La società comunica quindi di aver presentato una variante al progetto definitivo, già approvato dalla Soprintendenza per i Beni architettonici e paesaggistici che in particolare prevede, rispetto all’originale approvato, “una drastica riduzione nel numero delle attività commerciali all’interno dell’edificio (da circa 25 ad un unico fruitore commerciale) con conseguente riduzione delle partizioni interne già previste a separazione dei vari ambiti commerciali”.  Non solo: “l’individuazione di un unico operatore commerciale- scelta costretta per il mancato reperimento di una pluralità di operatori commerciali interessati ad esercitare la propria attività all’interno del mercato coperto- ha comportato una contrazione significativa dei ricavi rispetto alle previsioni del Piano economico finanziario parte integrante della convenzione, mentre i costi dell’intervento di ristrutturazione del mercato coperto sono rimasti gli stessi, pur essendo state eliminate le partizioni interne ed i relativi servizi. E’ stato, infatti, previsto all’interno della galleria del mercato coperto un impianto di climatizzazione non contemplato nel progetto definitivo esecutivo in oggetto, oltre ad un ascensore al servizio del primo piano (Ex Chierici)”.
 

La società a questo proposito ricorda inoltre di aver stipulato “un contratto preliminare di locazione con un unico operatore commerciale per quel che riguarda propriamente il mercato coperto e che l’importo del canone annuale e’ significativamente inferiore a quello originariamente previsto risultante dalla somma di circa trenta diversi contratti (uno per ciascuna delle partizioni a suo tempo previste)”. Infine conclude la Galleria, “non sono stati ancora individuati, nonostante gli sforzi prodotti, operatori interessati alla conduzione della Ex Casa dello Studente. E’ verosimile pensare che, quand’anche riuscissimo ad individuare uno o più soggetti interessati, il canone che ne potremmo ricavare sarebbe di certo inferiore a quello previsto nel Pef ed alle nostre attuali migliori previsioni, il che comporterebbe necessariamente una ulteriore revisione sia del Pef che del rapporto contrattuale”.
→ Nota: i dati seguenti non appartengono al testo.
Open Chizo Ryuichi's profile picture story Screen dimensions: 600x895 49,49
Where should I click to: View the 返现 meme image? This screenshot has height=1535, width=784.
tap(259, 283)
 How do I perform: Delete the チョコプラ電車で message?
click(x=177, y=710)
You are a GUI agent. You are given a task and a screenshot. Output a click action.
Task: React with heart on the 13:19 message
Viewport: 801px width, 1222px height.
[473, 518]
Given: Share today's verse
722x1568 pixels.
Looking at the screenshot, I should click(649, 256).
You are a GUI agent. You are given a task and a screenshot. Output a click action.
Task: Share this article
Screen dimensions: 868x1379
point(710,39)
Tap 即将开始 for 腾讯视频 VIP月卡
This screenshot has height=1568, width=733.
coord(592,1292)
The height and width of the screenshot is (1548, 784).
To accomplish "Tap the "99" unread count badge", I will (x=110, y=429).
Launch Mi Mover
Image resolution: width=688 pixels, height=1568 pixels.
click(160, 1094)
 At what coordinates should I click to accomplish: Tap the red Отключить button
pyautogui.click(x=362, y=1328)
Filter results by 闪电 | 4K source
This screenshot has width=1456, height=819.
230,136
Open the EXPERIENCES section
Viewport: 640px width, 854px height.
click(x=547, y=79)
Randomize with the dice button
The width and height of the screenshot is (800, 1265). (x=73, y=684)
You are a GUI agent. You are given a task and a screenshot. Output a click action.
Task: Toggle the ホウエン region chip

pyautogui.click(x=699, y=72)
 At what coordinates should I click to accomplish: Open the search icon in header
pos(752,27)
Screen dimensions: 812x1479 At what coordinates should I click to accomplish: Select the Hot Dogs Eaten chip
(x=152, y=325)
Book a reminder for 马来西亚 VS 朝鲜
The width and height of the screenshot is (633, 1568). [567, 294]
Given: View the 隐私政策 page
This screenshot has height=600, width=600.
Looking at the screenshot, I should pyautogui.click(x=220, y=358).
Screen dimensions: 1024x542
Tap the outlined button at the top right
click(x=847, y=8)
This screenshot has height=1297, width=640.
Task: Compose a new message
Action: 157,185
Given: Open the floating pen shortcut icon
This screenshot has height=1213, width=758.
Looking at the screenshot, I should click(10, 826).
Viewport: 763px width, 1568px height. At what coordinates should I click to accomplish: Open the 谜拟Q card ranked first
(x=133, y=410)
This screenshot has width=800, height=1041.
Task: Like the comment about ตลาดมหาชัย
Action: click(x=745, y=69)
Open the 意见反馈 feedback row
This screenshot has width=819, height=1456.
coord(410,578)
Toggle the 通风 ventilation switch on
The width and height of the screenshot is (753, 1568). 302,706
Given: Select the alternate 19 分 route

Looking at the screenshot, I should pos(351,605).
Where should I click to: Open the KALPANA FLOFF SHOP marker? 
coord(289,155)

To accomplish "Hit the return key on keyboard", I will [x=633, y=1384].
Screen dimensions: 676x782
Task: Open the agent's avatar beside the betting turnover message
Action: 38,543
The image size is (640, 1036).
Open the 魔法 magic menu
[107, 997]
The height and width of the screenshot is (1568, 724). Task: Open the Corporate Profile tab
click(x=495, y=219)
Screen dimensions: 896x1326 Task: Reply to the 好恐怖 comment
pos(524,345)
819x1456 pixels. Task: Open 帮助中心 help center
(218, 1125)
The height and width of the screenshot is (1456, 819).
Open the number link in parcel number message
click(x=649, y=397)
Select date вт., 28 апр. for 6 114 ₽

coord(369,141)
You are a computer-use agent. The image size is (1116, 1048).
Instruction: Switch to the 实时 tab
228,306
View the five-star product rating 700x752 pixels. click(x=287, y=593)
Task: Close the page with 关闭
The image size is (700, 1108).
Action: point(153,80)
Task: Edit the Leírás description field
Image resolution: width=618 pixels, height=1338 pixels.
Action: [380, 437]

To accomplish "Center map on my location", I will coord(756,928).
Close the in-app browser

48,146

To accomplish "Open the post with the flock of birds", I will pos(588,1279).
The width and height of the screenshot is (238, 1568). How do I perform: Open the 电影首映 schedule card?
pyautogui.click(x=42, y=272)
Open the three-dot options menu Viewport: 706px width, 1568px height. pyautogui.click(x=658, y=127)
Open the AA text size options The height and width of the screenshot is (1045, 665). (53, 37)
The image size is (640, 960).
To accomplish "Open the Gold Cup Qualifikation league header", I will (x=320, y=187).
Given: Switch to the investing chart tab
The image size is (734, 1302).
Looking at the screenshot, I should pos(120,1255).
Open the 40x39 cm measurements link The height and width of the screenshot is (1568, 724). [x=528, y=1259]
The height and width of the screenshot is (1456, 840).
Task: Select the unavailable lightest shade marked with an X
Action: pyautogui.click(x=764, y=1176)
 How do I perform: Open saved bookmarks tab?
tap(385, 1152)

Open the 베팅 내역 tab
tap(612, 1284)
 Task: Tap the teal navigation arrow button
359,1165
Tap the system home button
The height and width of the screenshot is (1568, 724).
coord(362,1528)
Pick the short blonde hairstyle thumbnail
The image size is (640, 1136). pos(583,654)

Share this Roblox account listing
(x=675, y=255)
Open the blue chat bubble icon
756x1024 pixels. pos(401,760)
Il Comune valuterà quindi adesso le modifiche da apportare al progetto esecutivo e al piano economico e, tra le altre, "la proroga del termine di durata della concessione, ai fini del riequilibrio economico finanziario della stessa", la "proroga di un anno del termine per la ultimazione dei lavori all'interno della Ex Casa dello Studente", e la modifica della clausola che prevedeva l'utilizzo gratuito in favore del Comune per 10 giorni l'anno delle parti comuni del mercato coperto, non più previste dal nuovo progetto.